Google Dupes Diners, Sidelines Restaurants For Delivery Profits

Google has been making unauthorized pages for restaurants and using them to take a cut of fees from delivery orders through sites like Postmates, DoorDash and Grubhub, according to a lawsuit Tuesday in San Francisco federal court. Reuters reports: The proposed class action (PDF) filed by Left Field Holdings, a Florida franchisee of Lime Fresh Mexican restaurants, said Google has been creating illegitimate digital “storefronts” for restaurants and deceiving users into thinking that the restaurants approved them. The lawsuit says Google takes a cut from the delivery sites for orders made through the storefronts, and in some cases delivery sites pay Google to divert users to them.

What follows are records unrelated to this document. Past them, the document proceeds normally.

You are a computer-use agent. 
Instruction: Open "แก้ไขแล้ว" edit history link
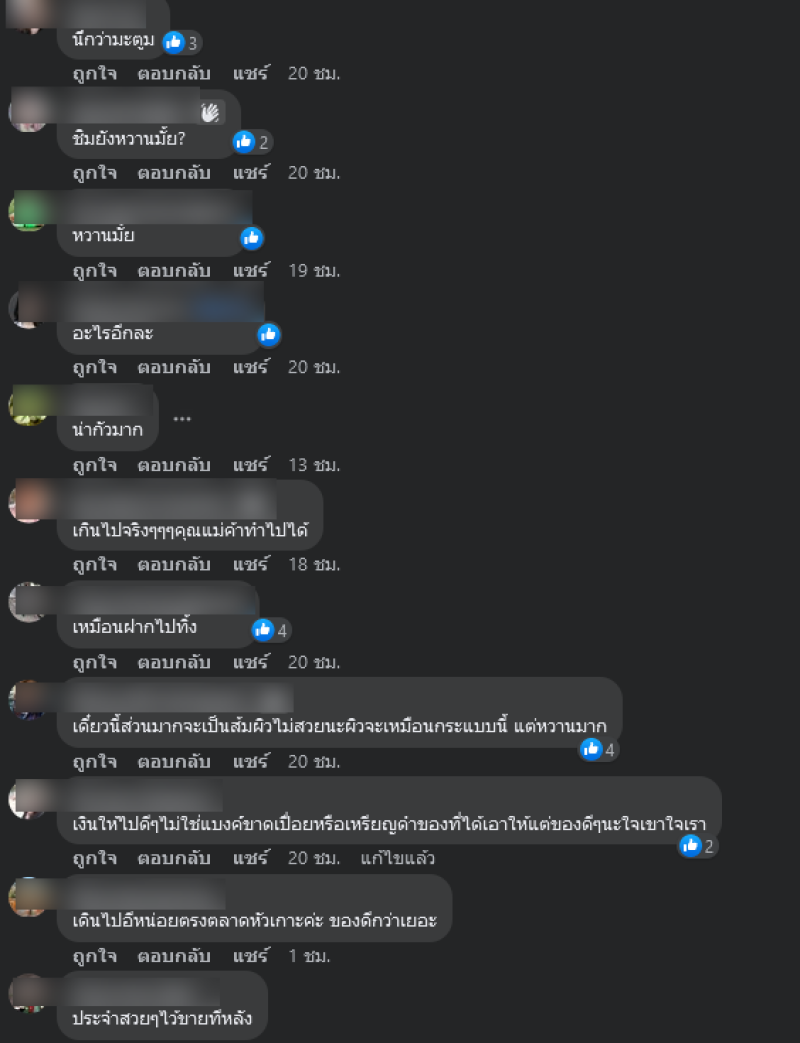(398, 857)
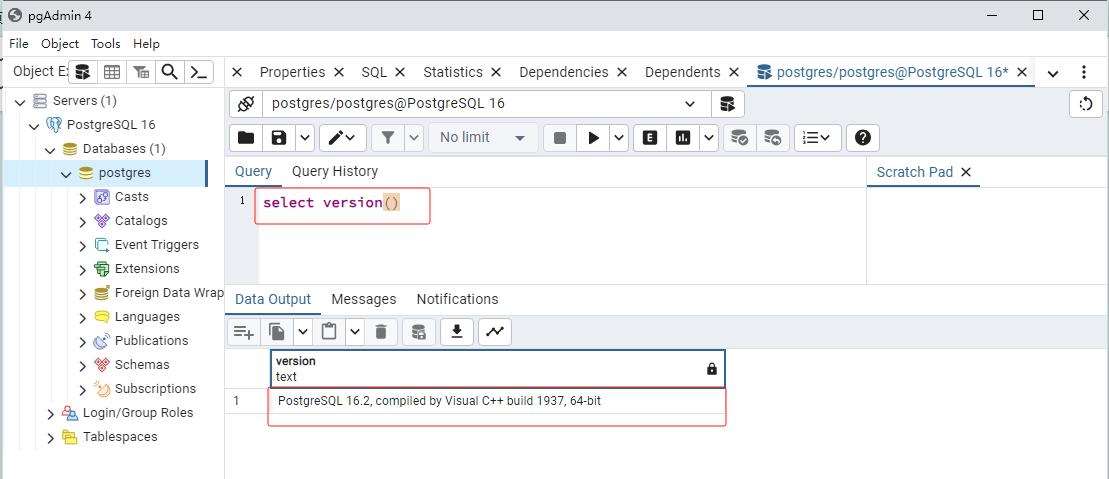This screenshot has height=479, width=1109.
Task: Click the query tool help icon
Action: pyautogui.click(x=864, y=138)

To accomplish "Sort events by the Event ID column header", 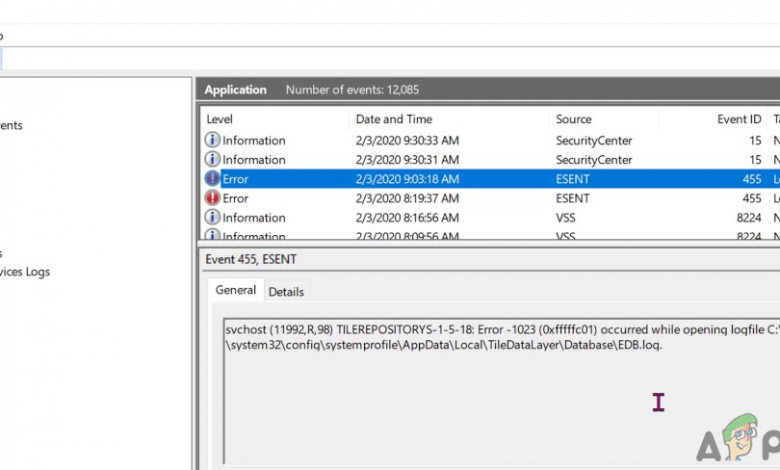I will tap(738, 120).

Left Field said restaurants are charged up to 30% of each order in fees by delivery sites, and therefore see “little (if any)” profits from them. Google never received permission to sell the restaurants’ food, designed the storefronts to look like they were restaurant-appproved, and placed a large “Order Online” button under restaurant search results to lure users to its storefronts, according to Left Field. […] The lawsuit accuses Google of deceiving customers and violating federal trademark law starting in 2019. It asks for an undisclosed amount of money damages on behalf of Left Field and similarly affected restaurant owners and a ban on Google’s alleged misuse of their trade names. In response to the lawsuit, a Google spokesperson said that the “Order Online” feature is meant to “connect customers with restaurants they want to order food from,” and that it lets restaurants “indicate whether they support online orders or prefer a specific provider, including their own ordering website.”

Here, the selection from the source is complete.